**Assignment**
Retype the listing that follows, exactly as written.

□ □ □ □

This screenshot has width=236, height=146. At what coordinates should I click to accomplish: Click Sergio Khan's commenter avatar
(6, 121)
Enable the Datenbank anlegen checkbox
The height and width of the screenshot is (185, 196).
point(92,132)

□ □ □ □

**Answer to the exercise**
This screenshot has width=236, height=146. At what coordinates should I click to accomplish: Click Sergio Khan's commenter avatar
(6, 121)
Enable the Datenbank anlegen checkbox
The height and width of the screenshot is (185, 196).
point(92,132)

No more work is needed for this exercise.